**What the task requires:**
Set down all of the data exactly as it appears.

Stored items:
# # # #
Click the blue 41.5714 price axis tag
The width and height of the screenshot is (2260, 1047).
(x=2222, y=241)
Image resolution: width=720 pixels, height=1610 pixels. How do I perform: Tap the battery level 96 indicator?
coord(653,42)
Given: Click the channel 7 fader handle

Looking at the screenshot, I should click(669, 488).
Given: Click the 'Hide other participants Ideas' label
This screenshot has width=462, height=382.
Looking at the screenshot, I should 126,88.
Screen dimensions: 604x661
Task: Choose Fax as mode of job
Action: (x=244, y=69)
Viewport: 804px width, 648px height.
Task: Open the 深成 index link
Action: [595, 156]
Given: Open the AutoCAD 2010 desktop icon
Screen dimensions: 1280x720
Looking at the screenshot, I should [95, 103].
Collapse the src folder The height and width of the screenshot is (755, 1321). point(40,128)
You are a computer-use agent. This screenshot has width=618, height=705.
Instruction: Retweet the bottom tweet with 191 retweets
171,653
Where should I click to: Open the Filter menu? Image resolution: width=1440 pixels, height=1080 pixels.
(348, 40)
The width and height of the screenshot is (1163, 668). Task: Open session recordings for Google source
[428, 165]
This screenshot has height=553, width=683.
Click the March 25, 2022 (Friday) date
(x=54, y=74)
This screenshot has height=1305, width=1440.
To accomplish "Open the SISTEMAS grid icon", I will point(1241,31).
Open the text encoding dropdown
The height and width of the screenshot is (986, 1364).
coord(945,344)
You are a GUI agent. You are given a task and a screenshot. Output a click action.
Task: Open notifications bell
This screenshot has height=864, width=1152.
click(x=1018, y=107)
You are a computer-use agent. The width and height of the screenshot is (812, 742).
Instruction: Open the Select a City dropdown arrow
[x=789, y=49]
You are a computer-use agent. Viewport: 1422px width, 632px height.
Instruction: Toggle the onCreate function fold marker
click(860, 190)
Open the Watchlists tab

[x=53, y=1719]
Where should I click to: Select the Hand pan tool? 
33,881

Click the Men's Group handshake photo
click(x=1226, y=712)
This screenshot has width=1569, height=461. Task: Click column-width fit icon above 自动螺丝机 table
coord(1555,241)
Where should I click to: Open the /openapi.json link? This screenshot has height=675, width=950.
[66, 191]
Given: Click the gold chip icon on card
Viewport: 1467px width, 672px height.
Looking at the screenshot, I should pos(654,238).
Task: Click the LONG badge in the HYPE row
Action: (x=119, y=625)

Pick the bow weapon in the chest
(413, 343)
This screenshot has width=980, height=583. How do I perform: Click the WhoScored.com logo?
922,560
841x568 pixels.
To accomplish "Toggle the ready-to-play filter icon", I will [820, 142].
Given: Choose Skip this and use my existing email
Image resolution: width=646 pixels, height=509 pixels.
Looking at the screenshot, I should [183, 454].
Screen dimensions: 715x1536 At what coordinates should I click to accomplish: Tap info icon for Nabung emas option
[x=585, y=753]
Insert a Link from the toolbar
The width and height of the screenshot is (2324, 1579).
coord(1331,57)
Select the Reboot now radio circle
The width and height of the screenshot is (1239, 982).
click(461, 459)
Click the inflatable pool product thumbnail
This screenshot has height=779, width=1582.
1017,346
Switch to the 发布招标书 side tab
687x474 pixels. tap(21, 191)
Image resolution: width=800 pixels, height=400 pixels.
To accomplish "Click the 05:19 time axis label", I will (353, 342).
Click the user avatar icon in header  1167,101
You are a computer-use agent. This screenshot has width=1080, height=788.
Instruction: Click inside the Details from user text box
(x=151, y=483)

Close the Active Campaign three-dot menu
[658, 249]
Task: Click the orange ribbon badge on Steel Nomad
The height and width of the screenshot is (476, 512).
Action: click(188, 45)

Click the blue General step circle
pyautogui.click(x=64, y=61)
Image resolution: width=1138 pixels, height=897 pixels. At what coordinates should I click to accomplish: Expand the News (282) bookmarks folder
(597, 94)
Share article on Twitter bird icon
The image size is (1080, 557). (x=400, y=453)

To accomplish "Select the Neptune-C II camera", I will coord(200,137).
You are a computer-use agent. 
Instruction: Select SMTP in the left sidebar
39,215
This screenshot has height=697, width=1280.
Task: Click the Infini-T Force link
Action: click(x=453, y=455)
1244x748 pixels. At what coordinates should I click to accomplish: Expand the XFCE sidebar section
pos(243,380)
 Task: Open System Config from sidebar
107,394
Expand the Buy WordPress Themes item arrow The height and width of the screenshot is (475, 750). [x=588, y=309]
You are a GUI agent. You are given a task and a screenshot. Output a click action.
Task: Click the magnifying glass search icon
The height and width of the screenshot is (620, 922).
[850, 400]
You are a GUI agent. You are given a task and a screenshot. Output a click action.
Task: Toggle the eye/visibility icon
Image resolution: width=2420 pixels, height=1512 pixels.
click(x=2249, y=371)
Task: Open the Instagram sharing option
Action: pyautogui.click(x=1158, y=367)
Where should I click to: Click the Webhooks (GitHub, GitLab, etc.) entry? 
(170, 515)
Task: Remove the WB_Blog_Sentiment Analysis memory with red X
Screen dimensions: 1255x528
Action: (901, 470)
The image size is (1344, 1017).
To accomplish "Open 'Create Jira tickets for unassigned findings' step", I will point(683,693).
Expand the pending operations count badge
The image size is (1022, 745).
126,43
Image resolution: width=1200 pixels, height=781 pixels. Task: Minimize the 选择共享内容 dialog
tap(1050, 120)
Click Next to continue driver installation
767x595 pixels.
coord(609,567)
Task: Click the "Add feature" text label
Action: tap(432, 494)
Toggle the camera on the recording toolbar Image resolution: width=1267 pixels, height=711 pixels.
# # # #
**Result below:**
Click the blue 41.5714 price axis tag
The width and height of the screenshot is (2260, 1047).
(x=2222, y=241)
Image resolution: width=720 pixels, height=1610 pixels. How do I perform: Tap the battery level 96 indicator?
coord(653,42)
Given: Click the channel 7 fader handle

Looking at the screenshot, I should click(669, 488).
Given: Click the 'Hide other participants Ideas' label
This screenshot has width=462, height=382.
Looking at the screenshot, I should 126,88.
Screen dimensions: 604x661
Task: Choose Fax as mode of job
Action: (x=244, y=69)
Viewport: 804px width, 648px height.
Task: Open the 深成 index link
Action: [595, 156]
Given: Open the AutoCAD 2010 desktop icon
Screen dimensions: 1280x720
Looking at the screenshot, I should [95, 103].
Collapse the src folder The height and width of the screenshot is (755, 1321). point(40,128)
You are a computer-use agent. This screenshot has width=618, height=705.
Instruction: Retweet the bottom tweet with 191 retweets
171,653
Where should I click to: Open the Filter menu? Image resolution: width=1440 pixels, height=1080 pixels.
(348, 40)
The width and height of the screenshot is (1163, 668). Task: Open session recordings for Google source
[428, 165]
This screenshot has height=553, width=683.
Click the March 25, 2022 (Friday) date
(x=54, y=74)
This screenshot has height=1305, width=1440.
To accomplish "Open the SISTEMAS grid icon", I will point(1241,31).
Open the text encoding dropdown
The height and width of the screenshot is (986, 1364).
coord(945,344)
You are a GUI agent. You are given a task and a screenshot. Output a click action.
Task: Open notifications bell
This screenshot has height=864, width=1152.
click(x=1018, y=107)
You are a computer-use agent. The width and height of the screenshot is (812, 742).
Instruction: Open the Select a City dropdown arrow
[x=789, y=49]
You are a computer-use agent. Viewport: 1422px width, 632px height.
Instruction: Toggle the onCreate function fold marker
click(860, 190)
Open the Watchlists tab

[x=53, y=1719]
Where should I click to: Select the Hand pan tool? 
33,881

Click the Men's Group handshake photo
click(x=1226, y=712)
This screenshot has width=1569, height=461. Task: Click column-width fit icon above 自动螺丝机 table
coord(1555,241)
Where should I click to: Open the /openapi.json link? This screenshot has height=675, width=950.
[66, 191]
Given: Click the gold chip icon on card
Viewport: 1467px width, 672px height.
Looking at the screenshot, I should pos(654,238).
Task: Click the LONG badge in the HYPE row
Action: (x=119, y=625)

Pick the bow weapon in the chest
(413, 343)
This screenshot has width=980, height=583. How do I perform: Click the WhoScored.com logo?
922,560
841x568 pixels.
To accomplish "Toggle the ready-to-play filter icon", I will [820, 142].
Given: Choose Skip this and use my existing email
Image resolution: width=646 pixels, height=509 pixels.
Looking at the screenshot, I should [183, 454].
Screen dimensions: 715x1536 At what coordinates should I click to accomplish: Tap info icon for Nabung emas option
[x=585, y=753]
Insert a Link from the toolbar
The width and height of the screenshot is (2324, 1579).
coord(1331,57)
Select the Reboot now radio circle
The width and height of the screenshot is (1239, 982).
click(461, 459)
Click the inflatable pool product thumbnail
This screenshot has height=779, width=1582.
1017,346
Switch to the 发布招标书 side tab
687x474 pixels. tap(21, 191)
Image resolution: width=800 pixels, height=400 pixels.
To accomplish "Click the 05:19 time axis label", I will (353, 342).
Click the user avatar icon in header  1167,101
You are a computer-use agent. This screenshot has width=1080, height=788.
Instruction: Click inside the Details from user text box
(x=151, y=483)

Close the Active Campaign three-dot menu
[658, 249]
Task: Click the orange ribbon badge on Steel Nomad
The height and width of the screenshot is (476, 512).
Action: click(188, 45)

Click the blue General step circle
pyautogui.click(x=64, y=61)
Image resolution: width=1138 pixels, height=897 pixels. At what coordinates should I click to accomplish: Expand the News (282) bookmarks folder
(597, 94)
Share article on Twitter bird icon
The image size is (1080, 557). (x=400, y=453)

To accomplish "Select the Neptune-C II camera", I will coord(200,137).
You are a computer-use agent. 
Instruction: Select SMTP in the left sidebar
39,215
This screenshot has height=697, width=1280.
Task: Click the Infini-T Force link
Action: click(x=453, y=455)
1244x748 pixels. At what coordinates should I click to accomplish: Expand the XFCE sidebar section
pos(243,380)
 Task: Open System Config from sidebar
107,394
Expand the Buy WordPress Themes item arrow The height and width of the screenshot is (475, 750). [x=588, y=309]
You are a GUI agent. You are given a task and a screenshot. Output a click action.
Task: Click the magnifying glass search icon
The height and width of the screenshot is (620, 922).
[850, 400]
You are a GUI agent. You are given a task and a screenshot. Output a click action.
Task: Toggle the eye/visibility icon
Image resolution: width=2420 pixels, height=1512 pixels.
click(x=2249, y=371)
Task: Open the Instagram sharing option
Action: pyautogui.click(x=1158, y=367)
Where should I click to: Click the Webhooks (GitHub, GitLab, etc.) entry? 
(170, 515)
Task: Remove the WB_Blog_Sentiment Analysis memory with red X
Screen dimensions: 1255x528
Action: (901, 470)
The image size is (1344, 1017).
To accomplish "Open 'Create Jira tickets for unassigned findings' step", I will point(683,693).
Expand the pending operations count badge
The image size is (1022, 745).
126,43
Image resolution: width=1200 pixels, height=781 pixels. Task: Minimize the 选择共享内容 dialog
tap(1050, 120)
Click Next to continue driver installation
767x595 pixels.
coord(609,567)
Task: Click the "Add feature" text label
Action: tap(432, 494)
Toggle the camera on the recording toolbar Image resolution: width=1267 pixels, height=711 pixels.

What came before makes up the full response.